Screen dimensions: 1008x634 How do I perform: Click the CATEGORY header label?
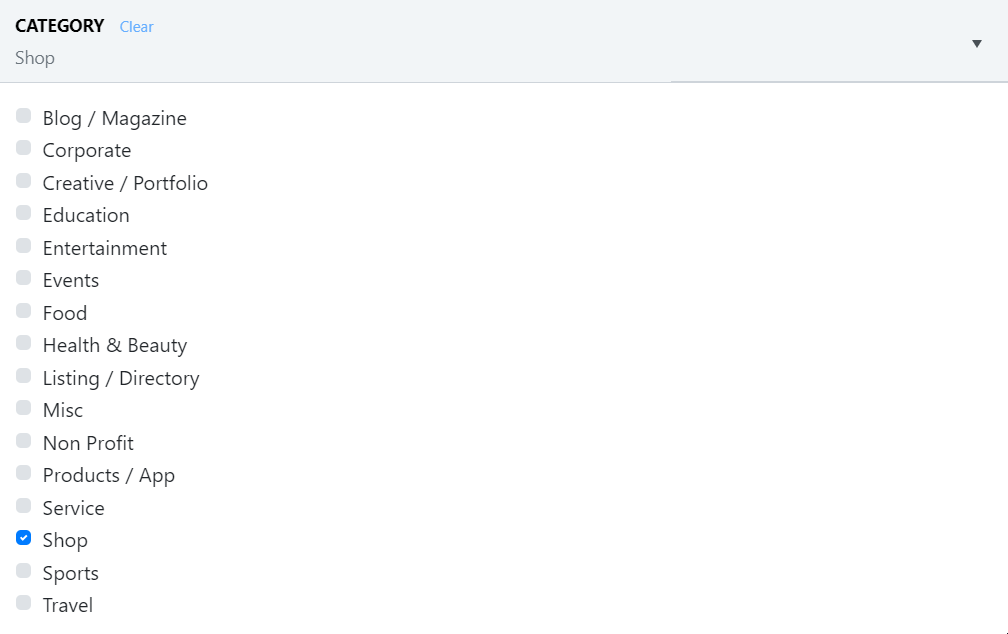click(60, 26)
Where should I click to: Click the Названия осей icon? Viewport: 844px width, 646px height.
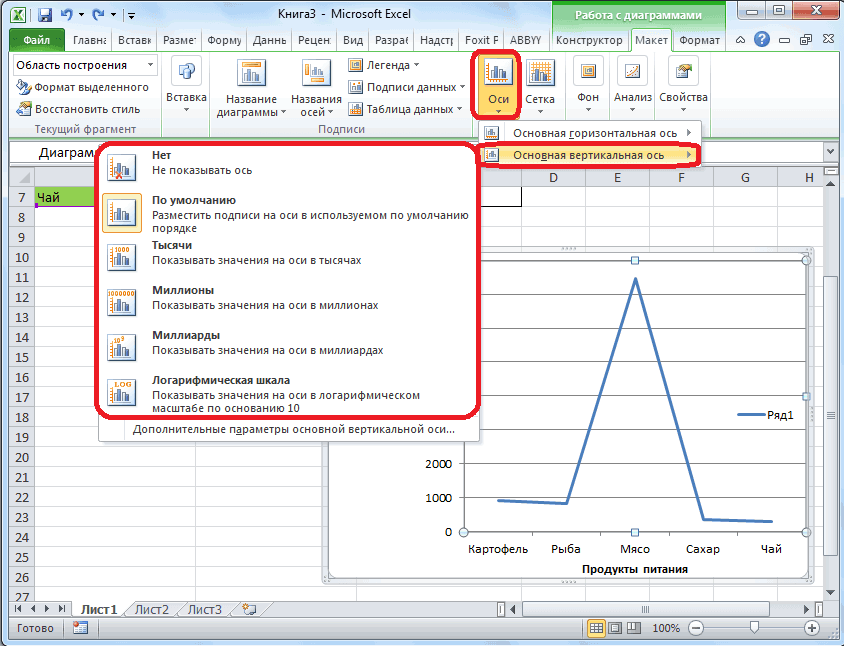click(316, 75)
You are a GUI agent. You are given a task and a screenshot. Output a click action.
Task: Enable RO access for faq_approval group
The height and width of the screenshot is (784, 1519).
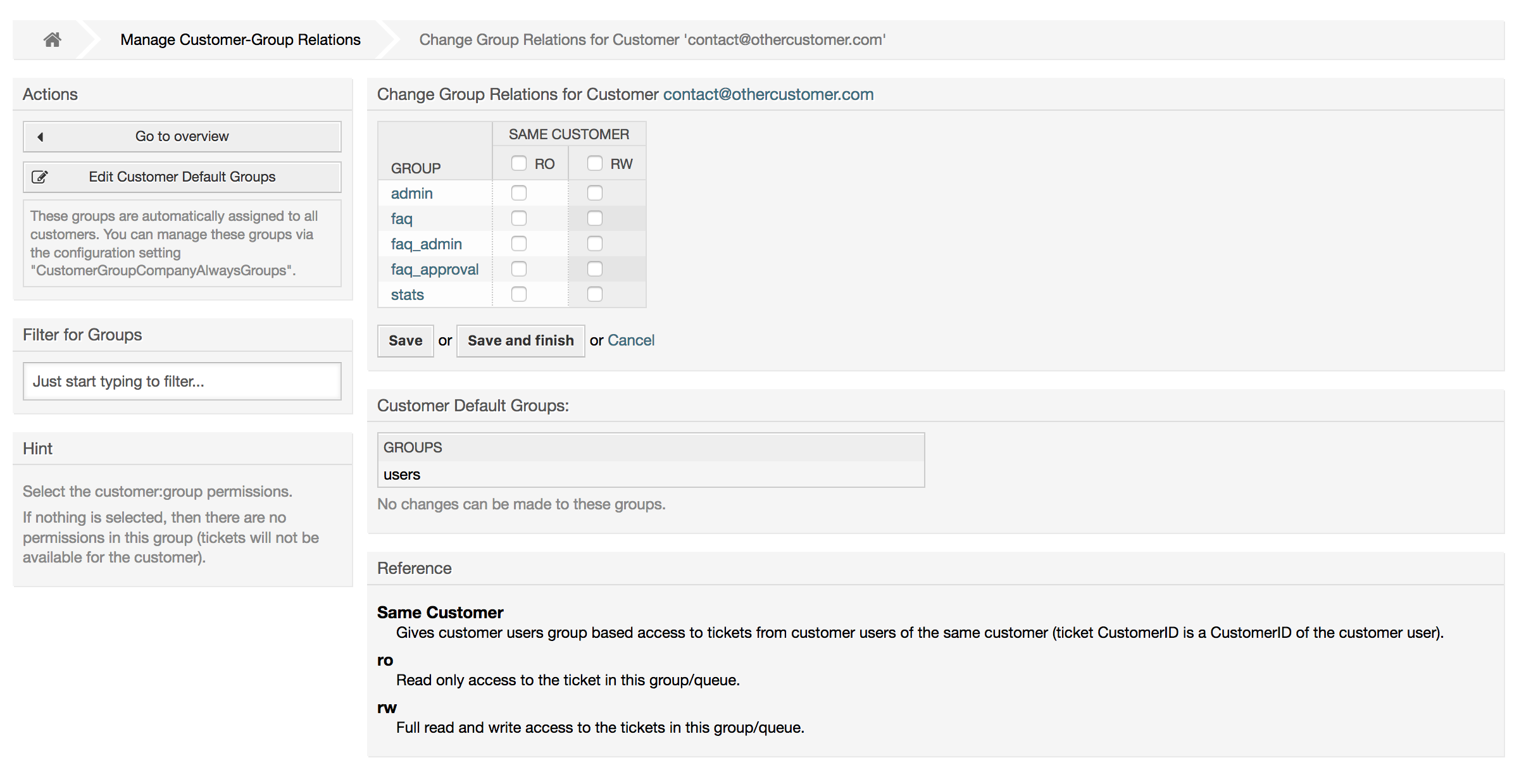pos(519,268)
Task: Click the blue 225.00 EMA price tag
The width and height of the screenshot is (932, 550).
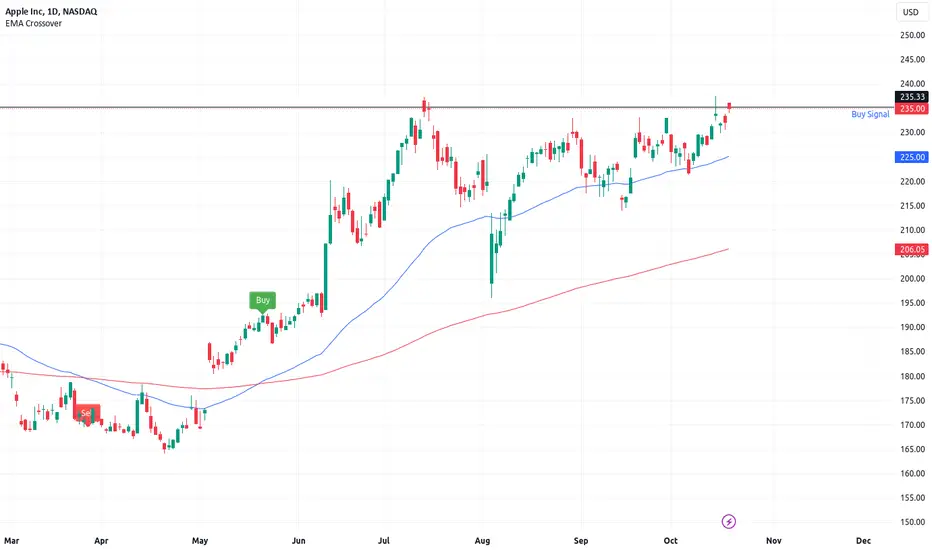Action: point(912,157)
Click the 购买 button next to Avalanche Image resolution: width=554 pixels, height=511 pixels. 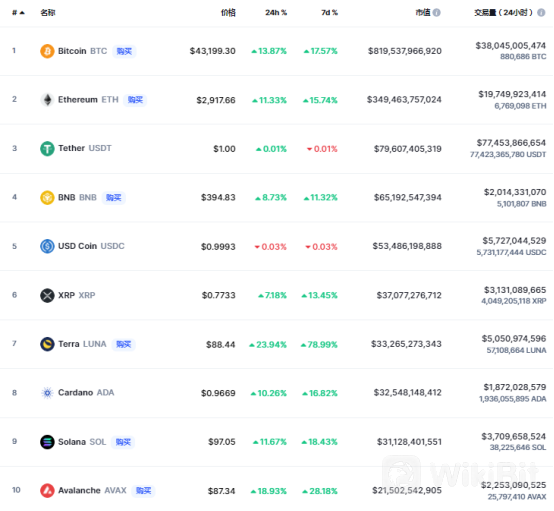tap(143, 491)
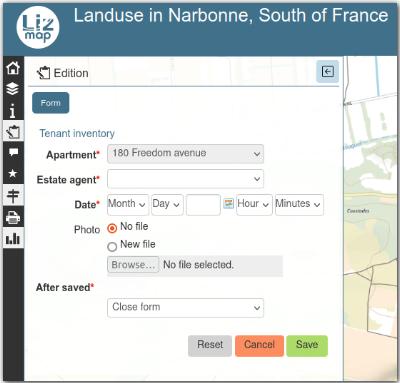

══════════════════════════════

#### [Instructions for the task]
Output exactly the lines above, from the line with "Where should I" to the line with "Task: Click the blue 225.00 EMA price tag", both included; skip the pictures.

#### [Solution to the problem]
Where should I click to: Click the Названия осей icon? Viewport: 844px width, 646px height.
click(316, 75)
You are a GUI agent. You are given a task and a screenshot. Output a click action.
Task: Enable RO access for faq_approval group
The height and width of the screenshot is (784, 1519).
pos(519,268)
Task: Click the blue 225.00 EMA price tag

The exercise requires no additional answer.